Three years ago this summer, Ty Manns and his film crew were busy shooting his movie “My Brother’s Keeper” in Columbus. Some of the scenes were shot along the Riverwalk and various other locations around town.

Manns says the movie is loosely based on his father’s life when he returned home from Vietnam in the 1970s. “I call it a story about a journey, and it was my father’s journey that we watched him go through, from coming home with PTSD, then nearly losing his family. He made a decision to walk through a church door to get counseling. That decision led him to becoming a deacon, a minister, and a pastor of his own churches. And it kept our family together for another 35 years before he passed away.”

“My Brother’s Keeper” was ready to be released in December of 2019, but COVID-19 put it on the shelf for over a year. Now it’s finally set to be released on Friday, March 19th. But there’s a new wrinkle. The company that is distributing the film does not have an agreement with AMC theaters, which means it won’t be shown in Columbus.

Manns says Manns Mackie Studios made a promise with the Film Commission, the city of Columbus, and Columbus State University that they would shoot movies in Columbus. “In part to prove out the concept that feature films could be shot here.
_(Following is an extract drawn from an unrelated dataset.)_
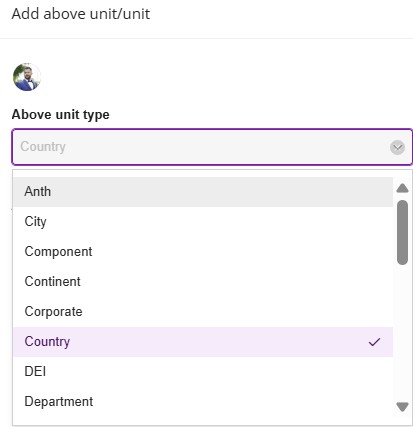413x427 pixels.
Task: Click the dropdown list scrollbar thumb
Action: (x=403, y=232)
And we hoped and prayed by doing that, other producers would want to bring their projects here.”

Manns adds that a lot of people in the community came out to help with the film, giving their time and resources. “Our fear is that if we can’t figure out a way to make this right, or to just get the movie…not just ours but any movie shot here…into a local theater that the community may start to turn away from helping film makers.”

But a local entity has stepped up to make this right, the National Infantry Museum. They have made arrangements to show “My Brother’s Keeper” on Sunday, March 28 at 3:00 in the afternoon.

Pete Jones, the retired brigadier general who is President of the National Infantry Museum, says, “We thought it was only right that if AMC was not going to be able to show it for numerous reasons, then the NIM, number one, was going to step up because it was a community effort, and two, that story needs to be told.”

Jones added, “I’m sure as time continues and we come out of this pandemic, we want to make sure that Columbus still becomes a center and a great incubator for the film industry. We’ve worked hard as a community to make that happen.”

Tickets are available through the National Infantry Museum online. No ID is required since the NIM is not on post.

The movie is being shown by Lucas Cinemas at Fort Benning. The first show time is Friday at 5:30 p.m. with another showing at 5:45. You will need proper ID to get on post, however.

On a side note, you may recognize a familiar face in the movie. News 3 East Alabama reporter Elizabeth White and her son make a cameo appearance in the film.

WRBL News 3 did reach out multiple times to AMC’s corporate office for their response to this situation but they never returned our calls.